Most genome sequence assembly tools are structured as a pipeline: for example, count the k-mers of a set of reads, construct a de Bruijn graph of those k-mers, remove k-mers caused by sequencing errors, identify heterozygous sequences and finally assemble contigs.

It should be possible to mix and match these individual components from different assemblers to create new assembly pipelines that are hybrids of existing tools. Not only could it create a better overall assembler, but it could identify which of the individual components of the various assemblers are strongest. It should be encouraged to improve on an individual component without having to reinvent an entire assembly pipeline.

 

011. If you could go back in time and visit yourself as an 18 year old, what single piece of advice would you give yourself to help your future bioinformatics career?

Learn to use R and R Studio to visualize your data. I wasted a lot of time making ugly figures with inferior tools. Use Make to automate every analysis pipeline. No pipeline is too small or too large.

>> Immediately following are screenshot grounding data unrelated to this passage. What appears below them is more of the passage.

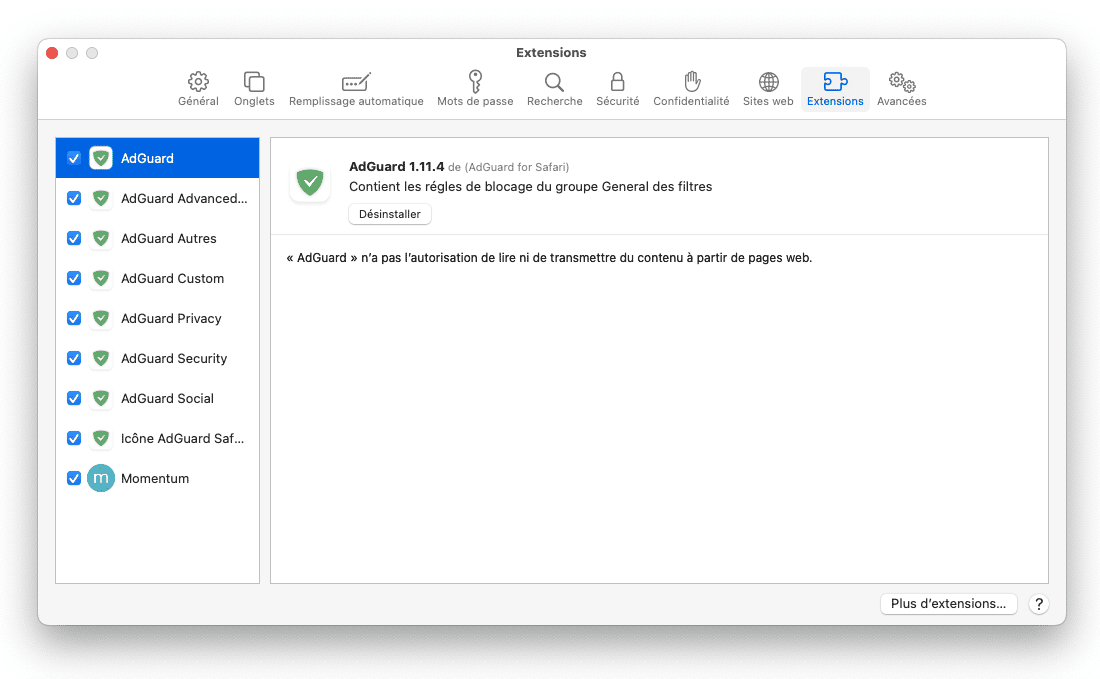The width and height of the screenshot is (1100, 679).
Task: Select the Recherche magnifier icon
Action: point(554,82)
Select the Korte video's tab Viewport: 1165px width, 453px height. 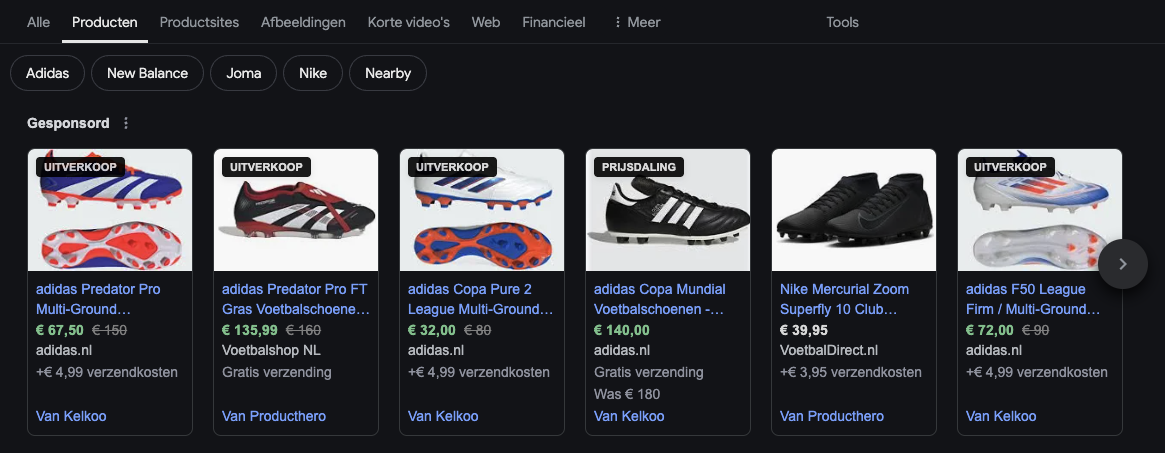pos(409,22)
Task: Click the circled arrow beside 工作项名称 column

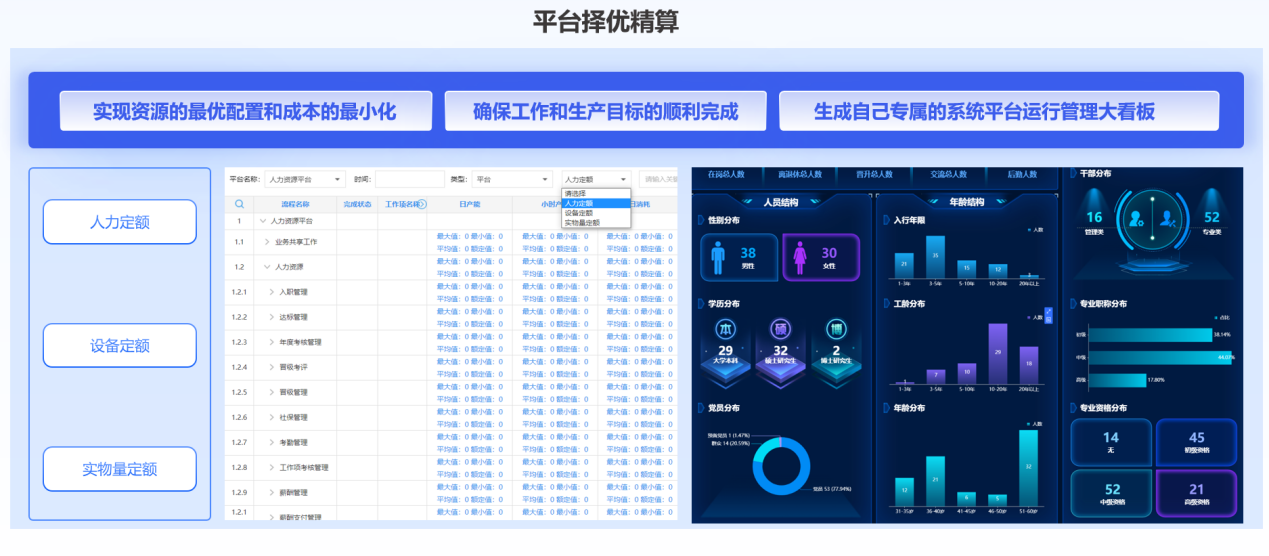Action: [422, 204]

A one-off analysis never is.

 

100. What's your all-time favorite piece of bioinformatics software, and why?

  • I use Make and R nearly every day.
  • I like Heng Li‘s tools because they stick to the principle of doing one thing well.
  • I’m fond of ABySS, for one because it was the first bioinformatics tool that I helped to develop, but primarily because it’s designed as a pipeline of reusable modular tools that use standard (when possible) file formats, all bound together by a Makefile.

 

101. IUPAC describes a set of 18 single-character nucleotide codes that can represent a DNA base: which one best reflects your personality?

I’m an N, because it leaves all options open.